Ankle-Deep in Pacific Water
by E. Hughes
Haymarket Books, October 2024
Paperback, $17
Ankle-Deep in Pacific Water is a debut collection of lyric poems interrogating the generational implications of the Great Migration from the South to Northern California.
Like a Hammer: Poets on Mass Incarceration
edited by Diana Marie Delgado
Haymarket Books, March 2025
Paperback, $24.95
Like a Hammer is an anthology of poems that unearths the shared traumas produced by America’s incarceration system. The poets gathered here aim to foreground the real experiences of people touched by the system, upend dominant narratives, shine light on injustice, and act as a fulcrum around which to organize communities in support of change.
Reprise: Poems and Photographs
by Golden
Haymarket Books, March 2025
Hardcover, $29.95
A visual and lyrical declaration filled with fever and flight, Reprise, Golden’s second collection of poetry and photography maps a personal search for safety in a U.S. that offers none.

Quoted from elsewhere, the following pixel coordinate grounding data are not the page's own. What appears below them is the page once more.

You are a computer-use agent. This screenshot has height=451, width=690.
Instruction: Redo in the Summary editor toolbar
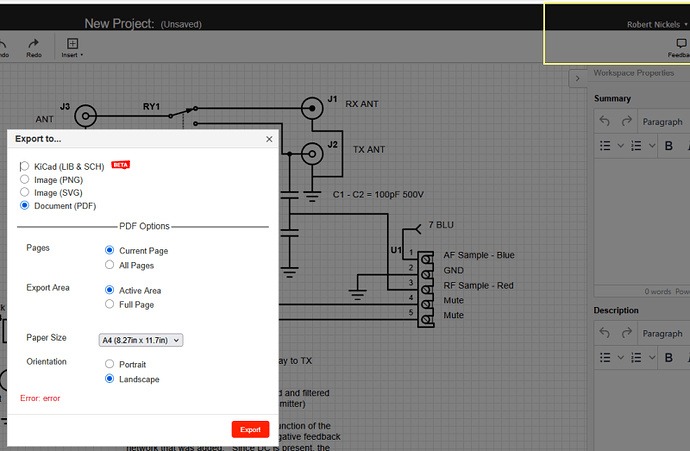point(627,121)
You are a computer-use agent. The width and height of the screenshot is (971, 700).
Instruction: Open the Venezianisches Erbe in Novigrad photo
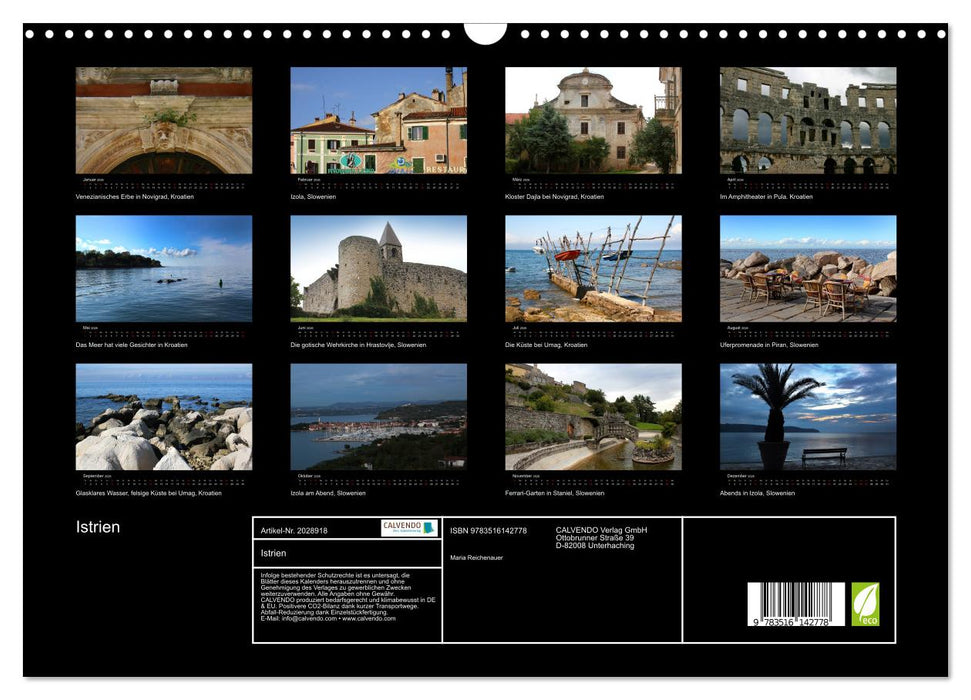coord(164,120)
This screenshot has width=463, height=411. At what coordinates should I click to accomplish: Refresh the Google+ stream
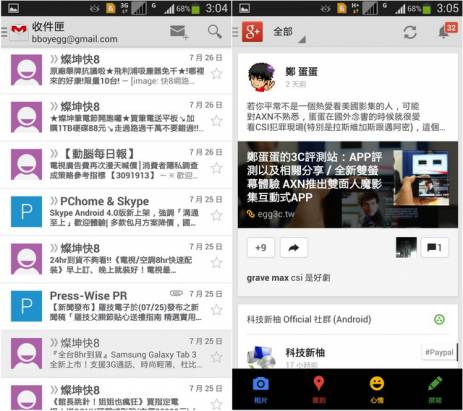point(410,32)
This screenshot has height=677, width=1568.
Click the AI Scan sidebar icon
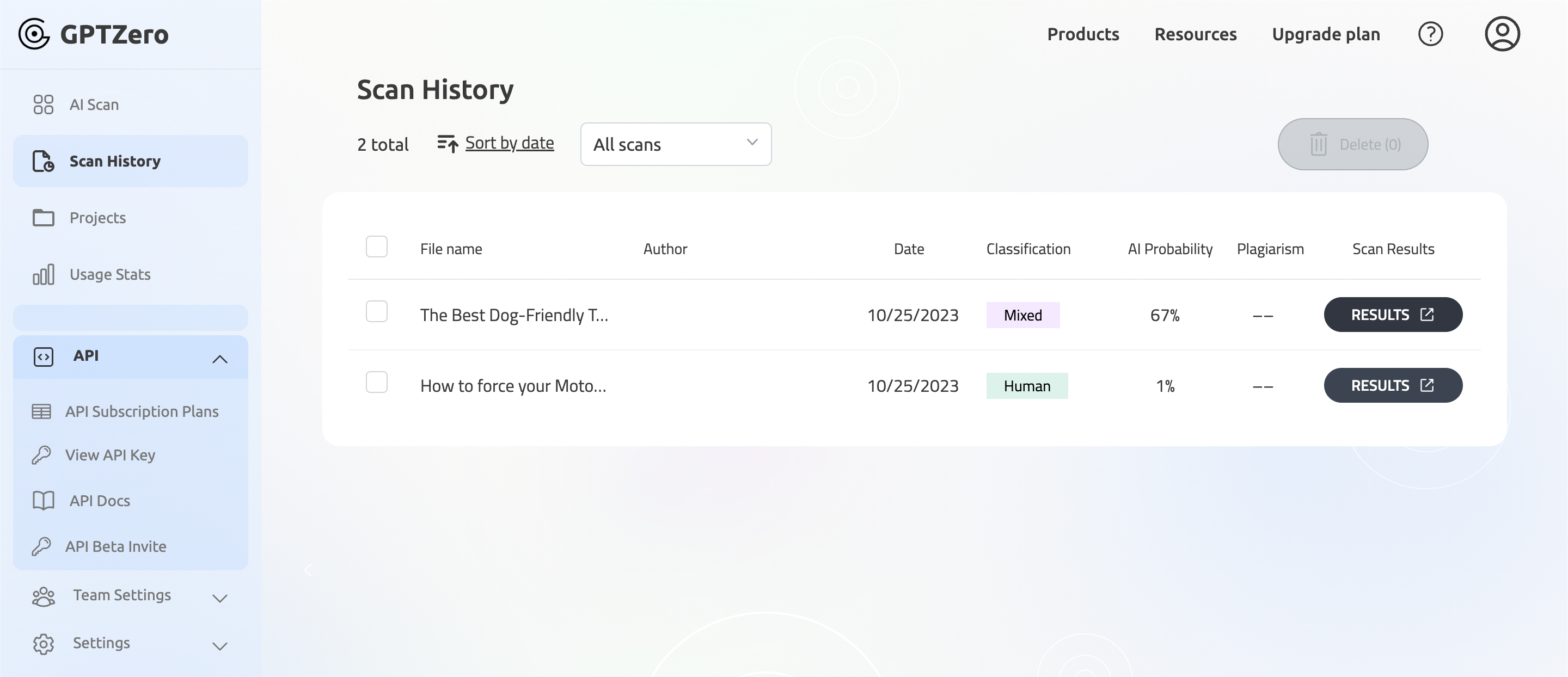(42, 105)
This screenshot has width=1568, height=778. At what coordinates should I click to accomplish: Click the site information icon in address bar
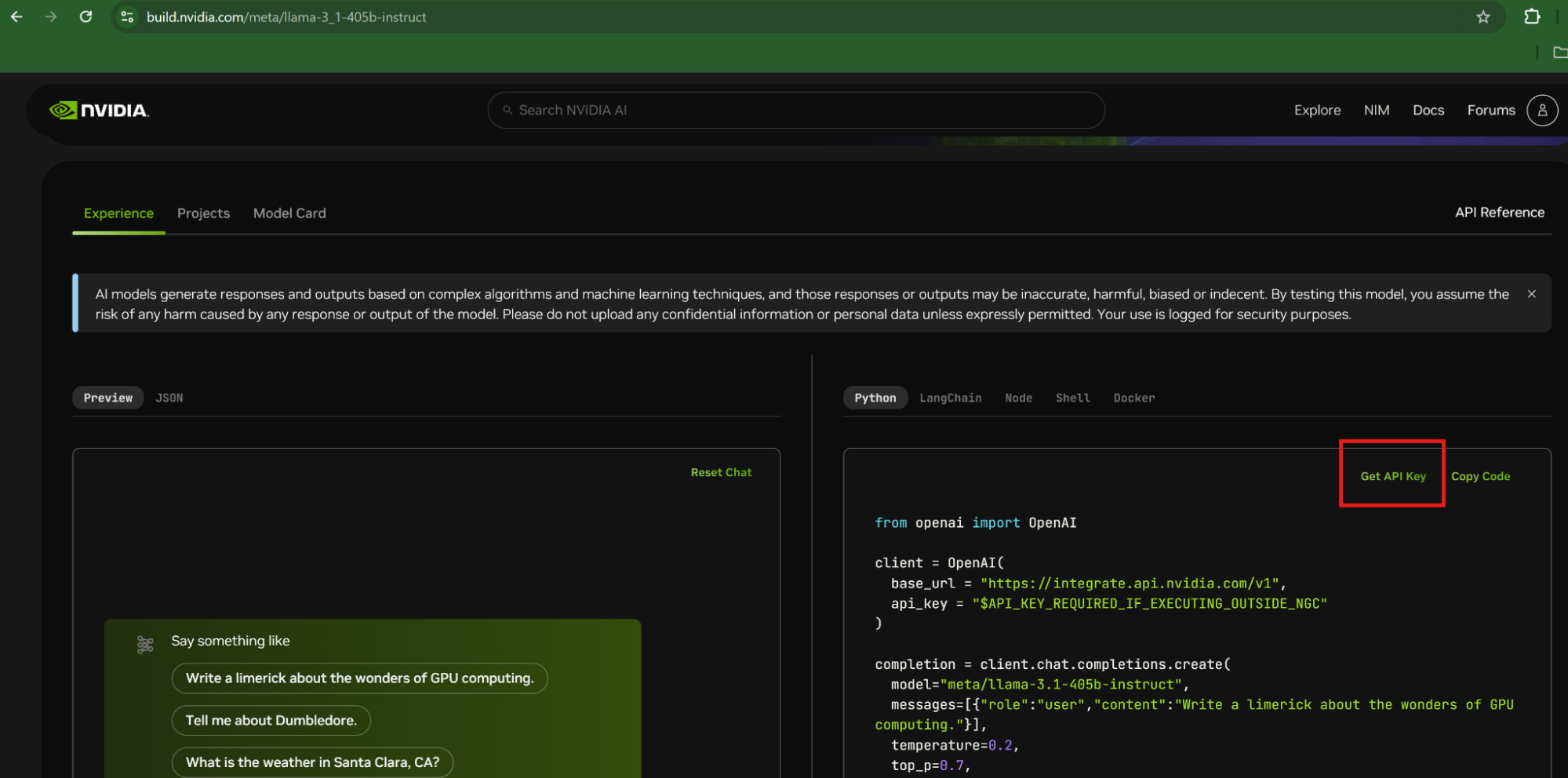point(127,16)
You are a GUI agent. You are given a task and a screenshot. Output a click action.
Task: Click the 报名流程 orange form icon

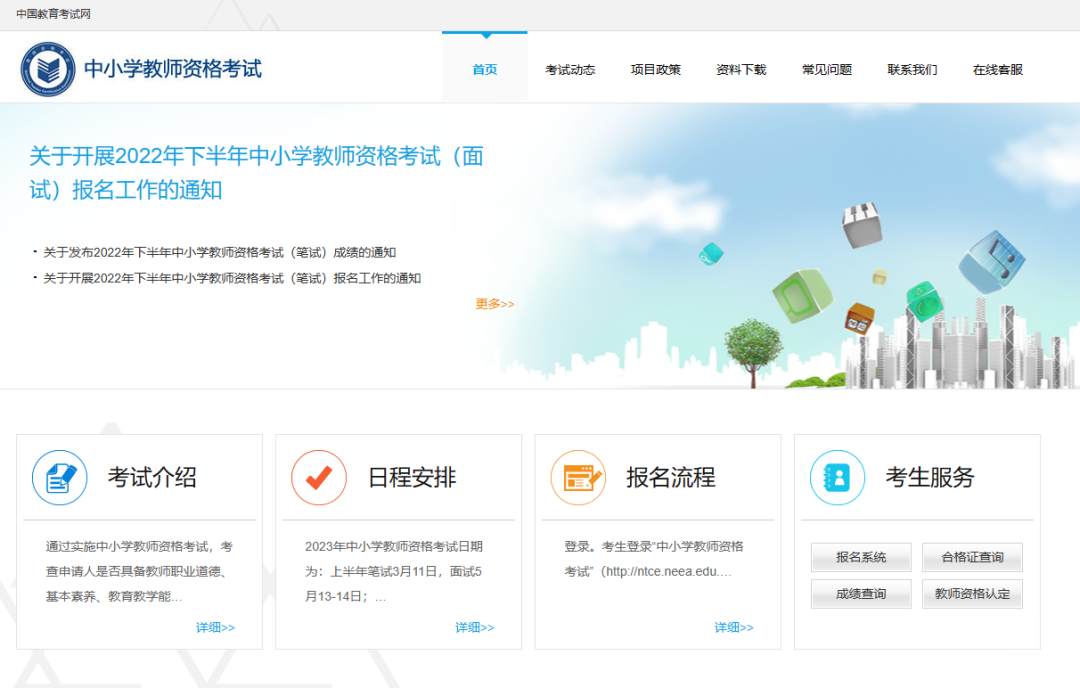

The Gate of Memory: Poems by Descendants of Nikkei Wartime Incarceration
edited by Brynn Saito and Brandon Shimoda
Haymarket Books, April 2025
Paperback, $24.95
An anthology of poetry on Nikkei incarceration, written by the descendants of those of Japanese ancestry who were forcibly held during WWII in government “relocation centers,” The Gate of Memory is a tribute to the 150,000 people interned by the United States and Canada.
Heaven Looks Like Us: Palestinian Poetry
edited by George Abraham and Noor Hindi
Haymarket Books, May 2025
Paperback, $24.95
A love letter to Palestinian ancestors, their descendants, and their land, to all anti-colonial and anti-imperialist struggles, to a history that will never be forgotten, and to a future in which there thrives a free Palestine.
I Am the Arrow: The Life and Art of Sylvia Plath in Six Poems
by Sarah Ruden,
Library of America, March 2025
Hardcover and eBook, $22
Acclaimed translator Sarah Ruden shares a fresh, myth-busting reading of six of Sylvia Plath’s most memorable poems, revealing the full range and towering ambition of a great American poet.
Small Wars Manual
by Chris Santiago
Milkweed Editions, April 2025
Paperback, $18
“Small Wars Manual is a masterpiece, one of those books I read and know at once I’ll be coming back to the rest of my life.” —Kaveh Akbar, author of Martyr
Love Is a Dangerous Word
by Essex Hemphill
New Directions, March 2025
Paperback, $16.95
“Hemphill was really the root for me.” —Jericho Brown
“He’s making something that has never been made or said before. He gives me hope and strength.” —Audre Lorde
I Hope this Helps
by Samiya Bashir
Nightboat, May 2025
Paperback and eBook, $18.95
Seven years after Field Theories, Samiya Bashir’s third collection, which won the Oregon Book Award for Poetry, comes I Hope this Helps. Bashir’s work, both collaborative and individual, has been published, printed, and performed across the U.S. and abroad—and appears here in a culmination of her multimedia practice.
Daisy: Poems
by Rachel Feder
Northwestern University Press, April 2025
Paperback and eBook, $18
With the spirit of fluffy pink pens from Clueless and murderous teens from Heathers, Daisy is a tongue-in-cheek romp of a retelling of The Great Gatsby with the main characters now teens in the nineties.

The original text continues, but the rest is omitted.